If we decide to fix this, we’ll need to both scale up our L1 regularization penalty by a factor of the hidden dimension (and maybe also scale down the learning rate).
This is a good lesson on how MSE isn’t naturally easy to interpret and we should maybe just be reporting percent variance explained. But if we are going to report MSE (which I have been), I think we should probably report it according to the usual definition.
I am not sure I understand the reasoning around this approach. Why do you want to refill and shuffle tokens whenever 50% of the tokens are used? Is this just tokens in the training set or also the test set? In Neel’s code I didn’t see a train/test split, isn’t that important? Also, can you track the number of epochs of training when using this buffer method (it seems like that makes it more difficult)?
Neel was advised by the authors that it was important minimise batches having tokens from the same prompt. This approach leads to a buffer having activations from many different prompts fairly quickly.
I never do evaluations on tokens from prompts used in training, rather, I just sample new prompts from the buffer. Some library set aside a set of tokens to do evaluations on which are re-used. I don’t currently do anything like this but it might be reasonable. In general, I’m not worried about overfitting.
Epochs in training makes sense in a data-limited regime which we aren’t in. OpenWebText has way more tokens than we ever train any sparse autoencoder on so we’re always on way less than 1 epoch. We never reuse the same activations when training, but may use more than one activation from the same prompt.
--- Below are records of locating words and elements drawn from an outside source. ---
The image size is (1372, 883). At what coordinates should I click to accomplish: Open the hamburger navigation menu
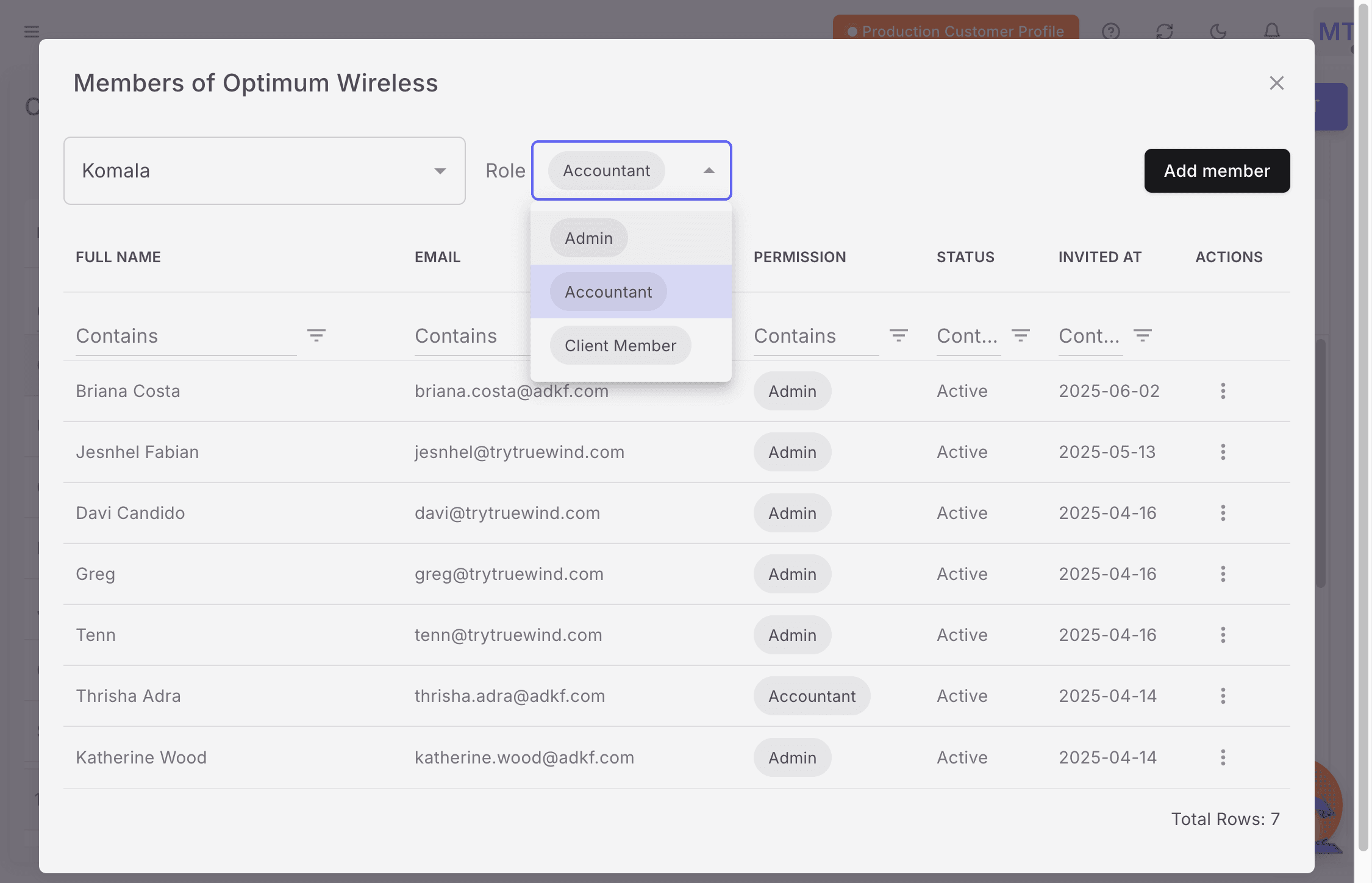(x=30, y=31)
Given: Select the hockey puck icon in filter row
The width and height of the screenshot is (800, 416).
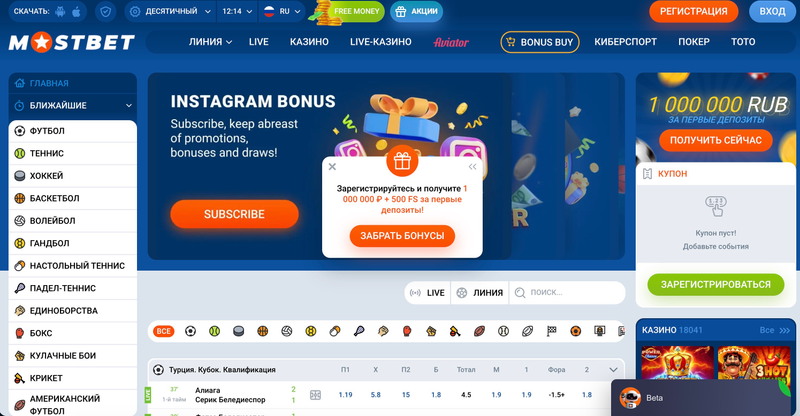Looking at the screenshot, I should point(238,331).
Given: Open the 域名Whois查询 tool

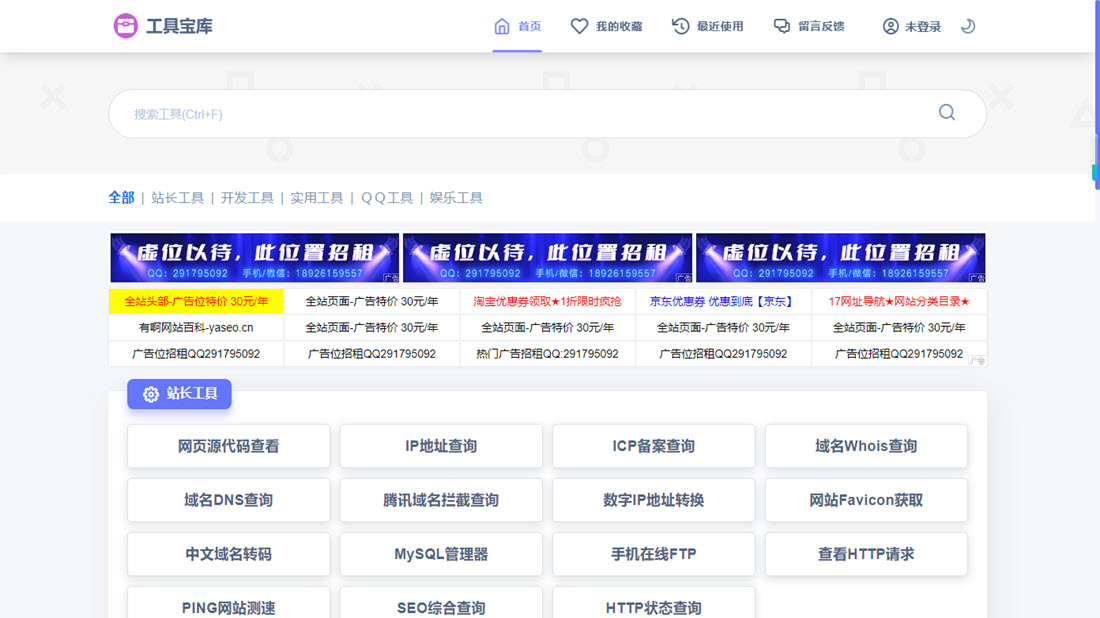Looking at the screenshot, I should pyautogui.click(x=866, y=446).
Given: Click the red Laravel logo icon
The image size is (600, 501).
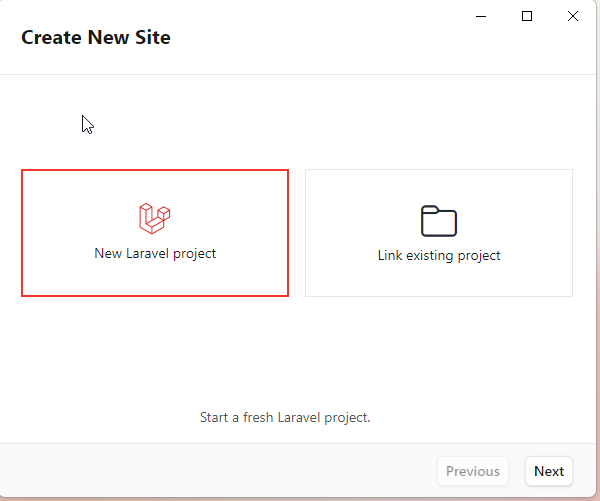Looking at the screenshot, I should (155, 218).
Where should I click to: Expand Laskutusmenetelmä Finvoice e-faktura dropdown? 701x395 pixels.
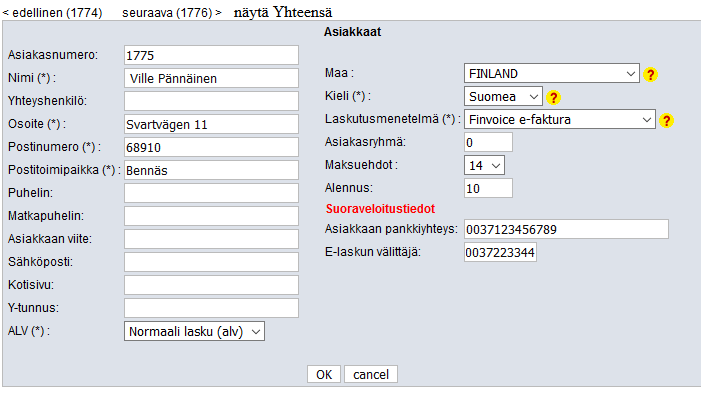click(x=560, y=119)
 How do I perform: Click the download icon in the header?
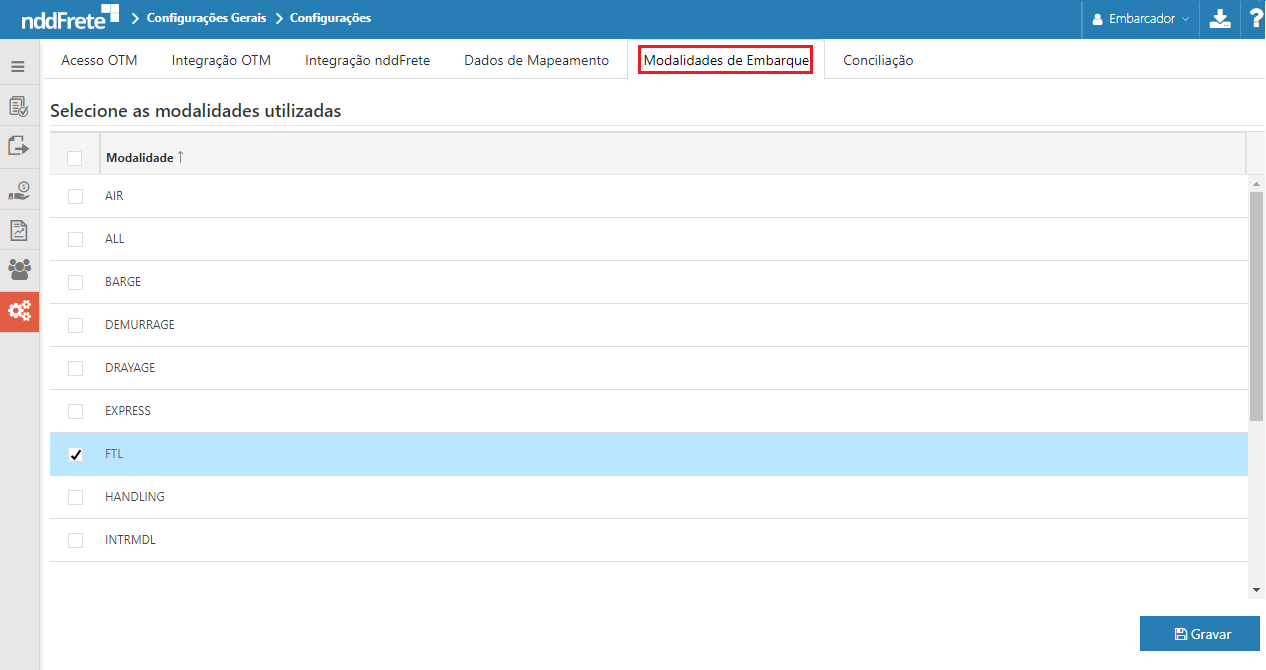1220,19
Oh I see, it’s a constraint on the tokens from the vocabulary rather than the prompts. Does the buffer ever reuse prompts or does it always use new ones?
Why do you scale your MSE by
1/(x_centred**2).sum(dim=-1, keepdim=True).sqrt()
? In particular, I’m confused about why you have the square root. Shouldn’t it just be1/(x_centred**2).sum(dim=-1, keepdim=True)
?For your dashboards, how many tokens are you retrieving the top examples from?
24, 576 prompts of length 128 = 3, 145, 728.
With features that fire less frequently this won’t be enough, but for these we seemed to find some activations (if not highly activating) for all features.
For the dashboards, did you filter out the features that fire less frequently? I looked through a few and didn’t notice any super low density ones.
On wandb, the dashboards were randomly sampled but we’ve since uploaded all features to Neuronpedia https://www.neuronpedia.org/gpt2-small/res-jb. The log sparsity is stored in the huggingface repo so you can look for the most sparse features and check if their dashboards are empty or not (anecdotally most dashboards seem good, beside the dead neurons in the first 4 layers).